Stored data
+++
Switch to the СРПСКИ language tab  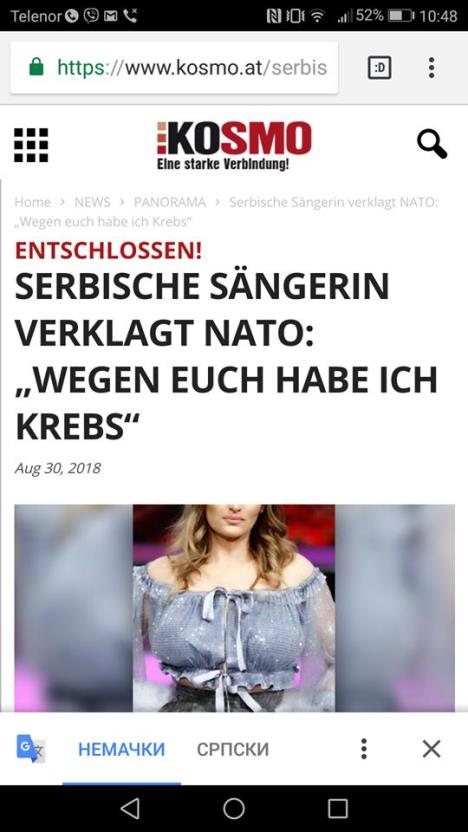[233, 749]
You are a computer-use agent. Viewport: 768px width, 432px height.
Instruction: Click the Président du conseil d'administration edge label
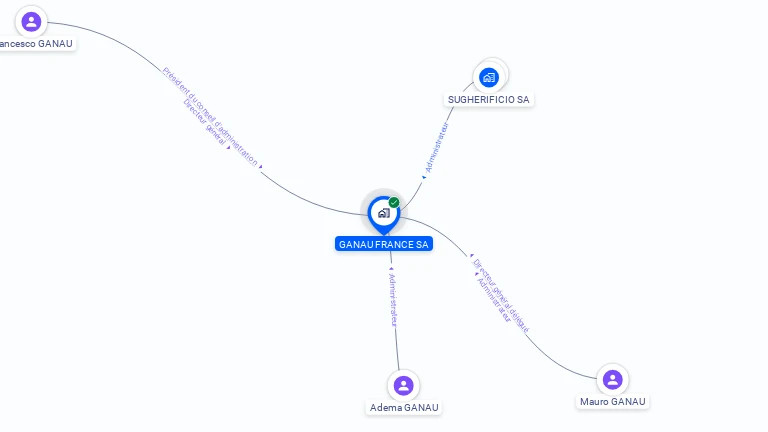pos(210,117)
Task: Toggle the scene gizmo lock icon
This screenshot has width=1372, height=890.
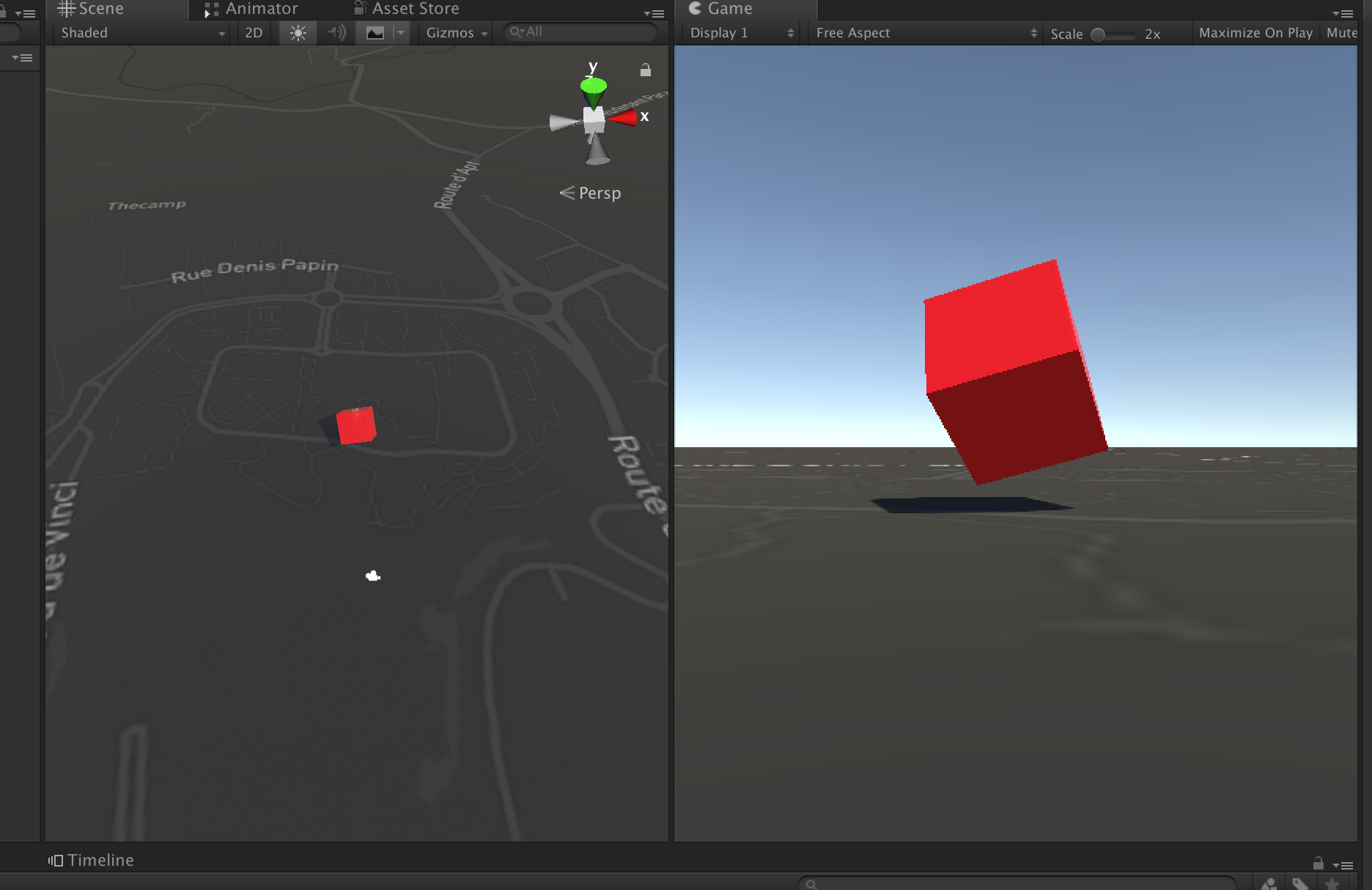Action: 645,70
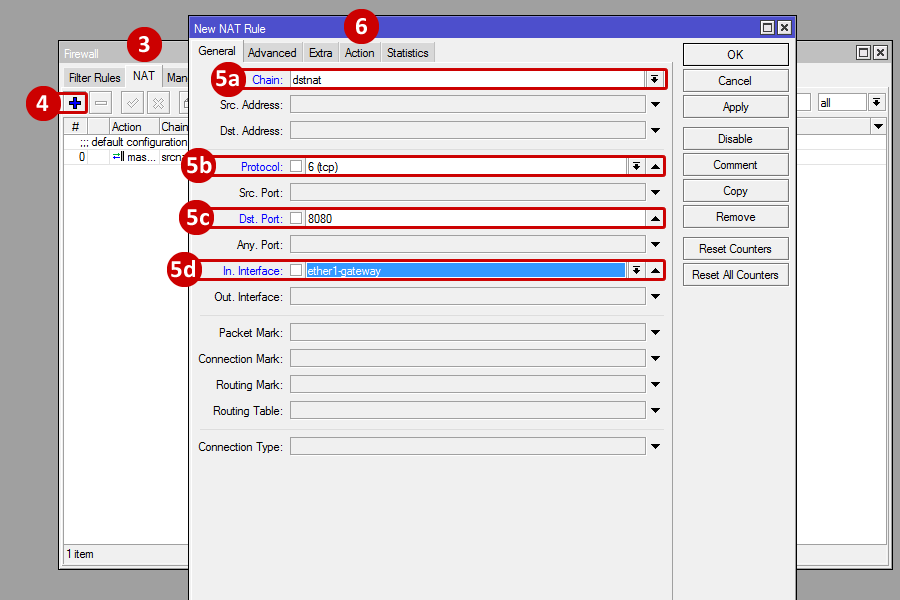
Task: Toggle the Protocol negate checkbox
Action: tap(296, 167)
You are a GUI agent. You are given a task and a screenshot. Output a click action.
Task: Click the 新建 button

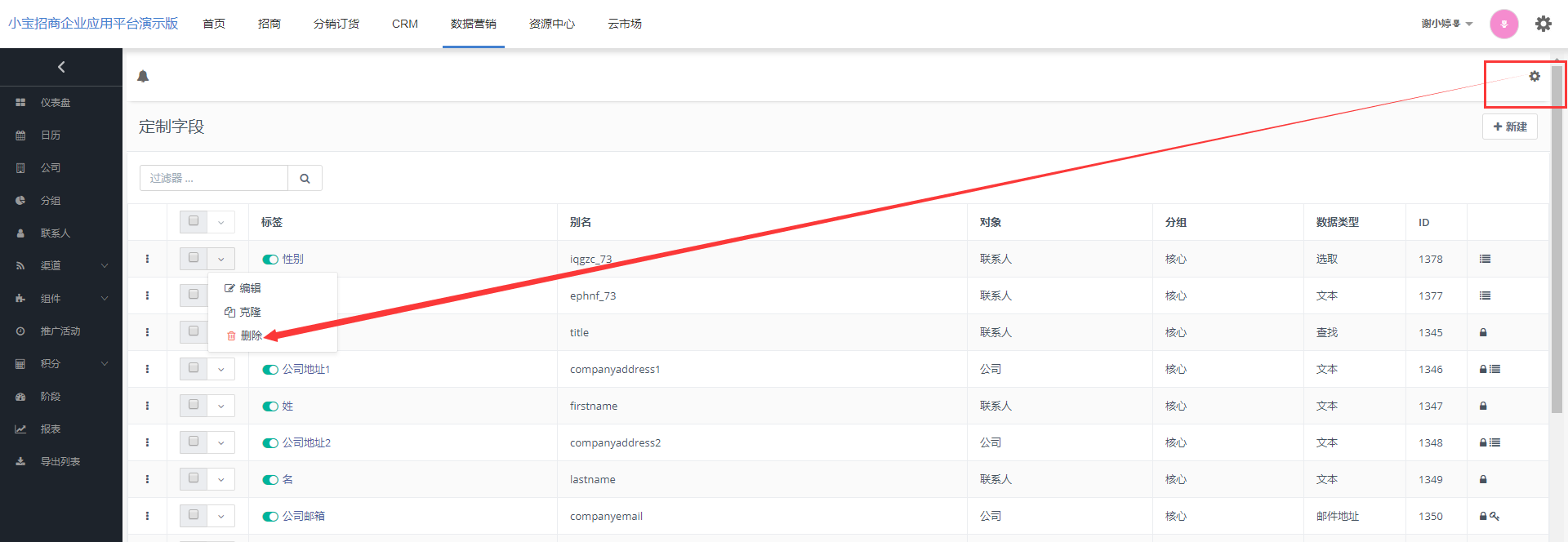pos(1509,127)
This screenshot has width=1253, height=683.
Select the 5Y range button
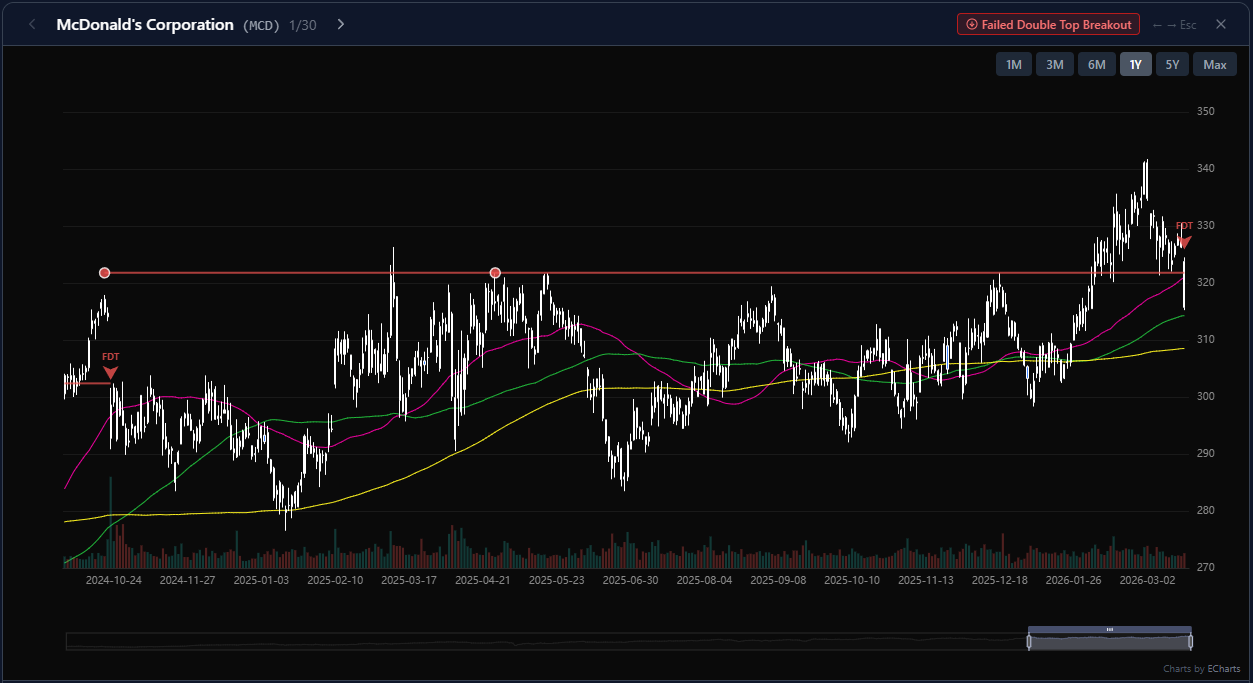1172,64
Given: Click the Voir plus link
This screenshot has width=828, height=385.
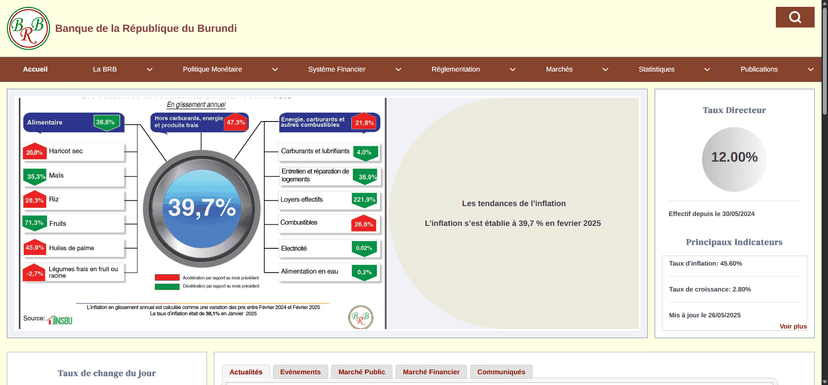Looking at the screenshot, I should pos(793,326).
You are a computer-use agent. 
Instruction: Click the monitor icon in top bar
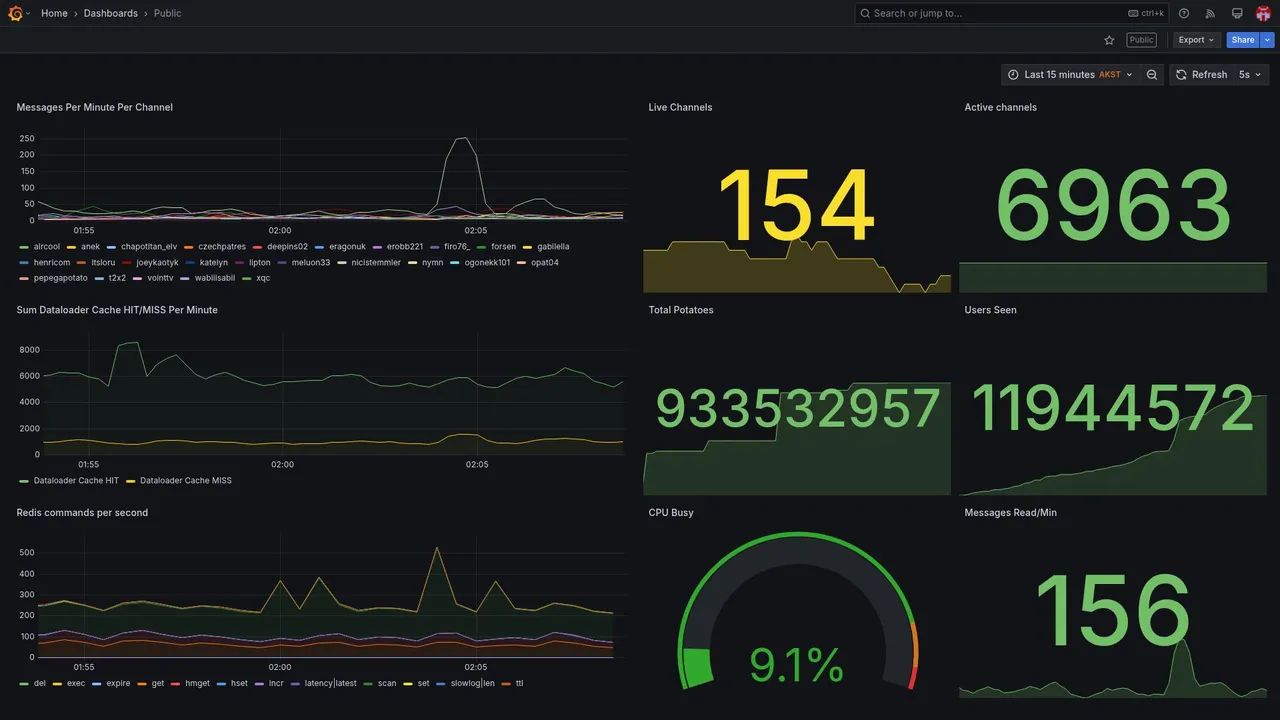pyautogui.click(x=1237, y=13)
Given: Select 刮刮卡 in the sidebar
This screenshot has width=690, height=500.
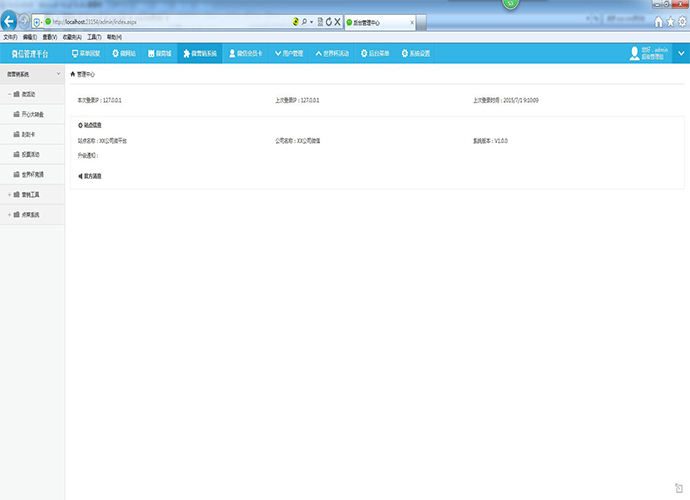Looking at the screenshot, I should [x=28, y=134].
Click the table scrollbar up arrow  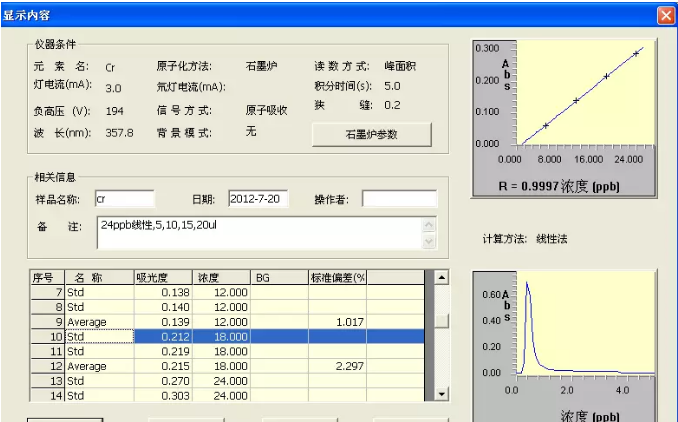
+++
WHAT IS BEING ASKED =>
Locate "Task: Toggle the scene gizmo lock icon" in the entries above. Copy, exactly and only, the lines from that line to the end, leaving out the pictures.

EXERCISE OUTPUT =>
Task: Toggle the scene gizmo lock icon
This screenshot has width=1372, height=890.
Action: 645,70
Task: Toggle the Protocol negate checkbox
Action: tap(296, 167)
You are a GUI agent. You are given a task and a screenshot. Output a click action.
Task: Click the 新建 button

pos(1509,127)
This screenshot has width=1253, height=683.
Select the 5Y range button
1172,64
Given: Click the Voir plus link
This screenshot has width=828, height=385.
Looking at the screenshot, I should pos(793,326).
You are a computer-use agent. 
Instruction: Click the monitor icon in top bar
pyautogui.click(x=1237, y=13)
Given: Select 刮刮卡 in the sidebar
This screenshot has width=690, height=500.
Looking at the screenshot, I should [x=28, y=134].
Click the table scrollbar up arrow  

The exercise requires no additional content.